As oferendas florais foram depositadas pelo Dr. Fidel Antonio Castro Smirnov, membro titular da Academia Cubana de Ciências, por membros da missão diplomática e estatal cubana em Addis Abeba e por representantes de associações etíopes de solidariedade com a ilha.
A homenagem, que fez parte das comemorações do centenário do nascimento de Fidel Castro, honrou os 163 combatentes cubanos que tombaram na campanha do Deserto de Ogaden defendendo a integridade territorial da Etiópia contra tentativas expansionistas externas.
Castro Smirnov, em sua conta nas redes sociais, expressou que “o amor desafia as longas distâncias. No Parque da Amizade Cuba-Etiópia, flores e uma placa para #FidelParaSempre. Honramos os 163 internacionalistas cubanos que tombaram. A África, irmã de dignidade e resistência, nos acolheu. A ela, nossa eterna gratidão.”
Mais tarde, na missão diplomática cubana, o acadêmico conversou com graduados etíope-cubanos formados na ilha sobre o legado de Fidel Castro e a importância que ele atribuía à ciência sob o princípio de “Médicos, não bombas”.
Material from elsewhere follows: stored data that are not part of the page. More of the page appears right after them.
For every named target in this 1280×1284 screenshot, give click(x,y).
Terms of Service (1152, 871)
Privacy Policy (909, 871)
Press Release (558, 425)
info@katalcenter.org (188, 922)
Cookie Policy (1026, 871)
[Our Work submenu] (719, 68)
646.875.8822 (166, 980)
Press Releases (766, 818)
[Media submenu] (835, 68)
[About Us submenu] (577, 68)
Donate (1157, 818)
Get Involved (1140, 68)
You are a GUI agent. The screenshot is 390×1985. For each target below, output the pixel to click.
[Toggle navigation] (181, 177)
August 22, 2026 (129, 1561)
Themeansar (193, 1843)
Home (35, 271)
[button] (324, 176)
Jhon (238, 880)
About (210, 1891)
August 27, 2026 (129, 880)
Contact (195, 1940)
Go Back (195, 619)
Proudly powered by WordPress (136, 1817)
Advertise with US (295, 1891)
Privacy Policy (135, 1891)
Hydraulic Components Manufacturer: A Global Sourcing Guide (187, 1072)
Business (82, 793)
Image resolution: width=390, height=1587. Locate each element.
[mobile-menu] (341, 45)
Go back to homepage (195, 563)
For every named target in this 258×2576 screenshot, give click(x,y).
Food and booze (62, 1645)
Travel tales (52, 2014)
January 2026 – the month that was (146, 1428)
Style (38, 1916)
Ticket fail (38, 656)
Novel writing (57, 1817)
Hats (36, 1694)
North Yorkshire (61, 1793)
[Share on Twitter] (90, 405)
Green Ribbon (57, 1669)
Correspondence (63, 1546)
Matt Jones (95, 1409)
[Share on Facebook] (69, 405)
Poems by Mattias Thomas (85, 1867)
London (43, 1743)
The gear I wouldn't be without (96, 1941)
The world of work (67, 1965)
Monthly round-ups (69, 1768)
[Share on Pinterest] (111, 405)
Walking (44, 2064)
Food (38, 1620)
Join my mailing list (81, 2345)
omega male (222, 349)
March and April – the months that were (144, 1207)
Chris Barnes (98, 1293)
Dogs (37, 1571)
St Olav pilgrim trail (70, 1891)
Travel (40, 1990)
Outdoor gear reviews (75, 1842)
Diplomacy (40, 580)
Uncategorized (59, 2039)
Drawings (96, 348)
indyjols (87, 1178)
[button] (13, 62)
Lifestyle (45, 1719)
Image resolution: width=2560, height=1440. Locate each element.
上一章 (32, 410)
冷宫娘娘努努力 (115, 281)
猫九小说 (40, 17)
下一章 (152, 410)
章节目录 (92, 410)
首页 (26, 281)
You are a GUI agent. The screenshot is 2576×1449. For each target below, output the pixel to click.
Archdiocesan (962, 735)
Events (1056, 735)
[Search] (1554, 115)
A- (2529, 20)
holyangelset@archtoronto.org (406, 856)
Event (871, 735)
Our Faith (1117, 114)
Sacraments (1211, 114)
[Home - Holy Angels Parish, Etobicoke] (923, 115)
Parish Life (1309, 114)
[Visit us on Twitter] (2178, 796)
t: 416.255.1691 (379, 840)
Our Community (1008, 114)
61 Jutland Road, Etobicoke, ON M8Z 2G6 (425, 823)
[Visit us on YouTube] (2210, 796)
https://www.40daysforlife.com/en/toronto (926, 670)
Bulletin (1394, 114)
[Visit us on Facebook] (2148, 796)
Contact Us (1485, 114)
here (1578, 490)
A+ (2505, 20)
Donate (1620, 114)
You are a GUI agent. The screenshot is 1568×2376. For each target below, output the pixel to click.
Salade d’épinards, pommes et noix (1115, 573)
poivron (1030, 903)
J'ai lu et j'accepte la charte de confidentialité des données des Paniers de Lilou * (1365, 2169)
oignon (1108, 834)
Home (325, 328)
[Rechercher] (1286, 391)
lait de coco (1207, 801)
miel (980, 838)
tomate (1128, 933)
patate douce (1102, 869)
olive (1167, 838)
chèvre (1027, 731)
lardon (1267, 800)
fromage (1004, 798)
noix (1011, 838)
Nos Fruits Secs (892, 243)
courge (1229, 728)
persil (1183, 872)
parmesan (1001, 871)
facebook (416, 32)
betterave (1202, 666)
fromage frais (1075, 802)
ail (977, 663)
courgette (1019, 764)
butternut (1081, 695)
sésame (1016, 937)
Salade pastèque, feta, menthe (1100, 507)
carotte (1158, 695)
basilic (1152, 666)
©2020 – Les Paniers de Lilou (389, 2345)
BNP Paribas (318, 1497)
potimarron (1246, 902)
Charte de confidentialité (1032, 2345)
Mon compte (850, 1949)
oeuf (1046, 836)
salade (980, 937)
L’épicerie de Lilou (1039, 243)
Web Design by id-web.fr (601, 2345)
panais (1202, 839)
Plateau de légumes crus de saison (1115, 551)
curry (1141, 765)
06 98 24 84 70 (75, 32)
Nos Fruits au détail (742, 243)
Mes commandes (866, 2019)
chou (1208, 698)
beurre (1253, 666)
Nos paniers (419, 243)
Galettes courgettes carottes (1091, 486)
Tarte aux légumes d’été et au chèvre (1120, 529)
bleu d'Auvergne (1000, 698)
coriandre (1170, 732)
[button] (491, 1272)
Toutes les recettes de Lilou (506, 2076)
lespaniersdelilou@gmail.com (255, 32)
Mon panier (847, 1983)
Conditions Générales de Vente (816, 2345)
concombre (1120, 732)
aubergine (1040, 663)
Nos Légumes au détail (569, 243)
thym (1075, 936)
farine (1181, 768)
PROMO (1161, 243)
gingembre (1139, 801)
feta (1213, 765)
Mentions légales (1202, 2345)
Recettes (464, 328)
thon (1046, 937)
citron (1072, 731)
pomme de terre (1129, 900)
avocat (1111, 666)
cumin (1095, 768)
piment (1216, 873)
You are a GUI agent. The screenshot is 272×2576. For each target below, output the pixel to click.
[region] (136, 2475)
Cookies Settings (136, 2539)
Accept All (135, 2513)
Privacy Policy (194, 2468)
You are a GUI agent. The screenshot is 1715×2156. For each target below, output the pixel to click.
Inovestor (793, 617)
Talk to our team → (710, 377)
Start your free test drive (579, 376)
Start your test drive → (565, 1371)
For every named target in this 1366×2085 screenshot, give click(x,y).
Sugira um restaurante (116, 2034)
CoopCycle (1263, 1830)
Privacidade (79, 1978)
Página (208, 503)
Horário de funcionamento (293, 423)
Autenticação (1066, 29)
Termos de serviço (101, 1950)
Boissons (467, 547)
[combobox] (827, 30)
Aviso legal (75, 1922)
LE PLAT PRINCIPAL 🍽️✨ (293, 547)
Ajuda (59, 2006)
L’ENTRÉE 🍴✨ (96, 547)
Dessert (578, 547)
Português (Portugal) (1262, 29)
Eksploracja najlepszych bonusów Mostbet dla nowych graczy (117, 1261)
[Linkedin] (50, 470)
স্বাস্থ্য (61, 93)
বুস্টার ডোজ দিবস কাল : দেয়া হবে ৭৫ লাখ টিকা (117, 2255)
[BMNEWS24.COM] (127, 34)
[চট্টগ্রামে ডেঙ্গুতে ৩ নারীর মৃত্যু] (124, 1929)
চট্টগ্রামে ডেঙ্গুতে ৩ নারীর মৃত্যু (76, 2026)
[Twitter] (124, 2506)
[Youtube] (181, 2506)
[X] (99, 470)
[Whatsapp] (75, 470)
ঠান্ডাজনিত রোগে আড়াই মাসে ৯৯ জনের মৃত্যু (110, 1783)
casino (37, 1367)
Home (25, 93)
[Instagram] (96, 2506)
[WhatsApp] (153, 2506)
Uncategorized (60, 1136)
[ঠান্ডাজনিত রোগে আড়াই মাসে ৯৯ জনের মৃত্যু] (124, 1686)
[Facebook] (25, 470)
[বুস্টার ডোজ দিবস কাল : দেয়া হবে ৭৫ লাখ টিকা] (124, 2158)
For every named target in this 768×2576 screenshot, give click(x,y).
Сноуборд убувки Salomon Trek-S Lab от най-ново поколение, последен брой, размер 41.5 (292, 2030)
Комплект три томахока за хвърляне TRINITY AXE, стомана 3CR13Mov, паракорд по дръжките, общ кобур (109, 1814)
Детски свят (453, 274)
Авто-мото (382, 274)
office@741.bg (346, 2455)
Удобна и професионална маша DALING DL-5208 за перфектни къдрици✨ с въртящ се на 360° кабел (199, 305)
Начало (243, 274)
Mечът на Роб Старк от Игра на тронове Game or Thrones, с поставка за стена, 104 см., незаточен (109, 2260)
Mencionou o desenvolvimento de vacinas em Cuba e medicamentos inovadores como o Heberprot-P e o HeberSaVax, graças a essa visão, bem como a formação de mais de 32.000 médicos de 122 países na Escola Latino-Americana de Medicina.
Da mesma forma, foi destacada a criação do polo científico em Havana durante o Período Especial da década de 1990, cujo principal objetivo era promover o desenvolvimento da biotecnologia, da indústria médico-farmacêutica e de tecnologias avançadas para solucionar problemas relacionados à saúde, alimentação e outras áreas.
Os etíope-cubanos, por sua vez, reiteraram sua gratidão pela formação profissional recebida, pelos valores que os moldaram como homens e mulheres e pelo apoio inabalável à Revolução Cubana.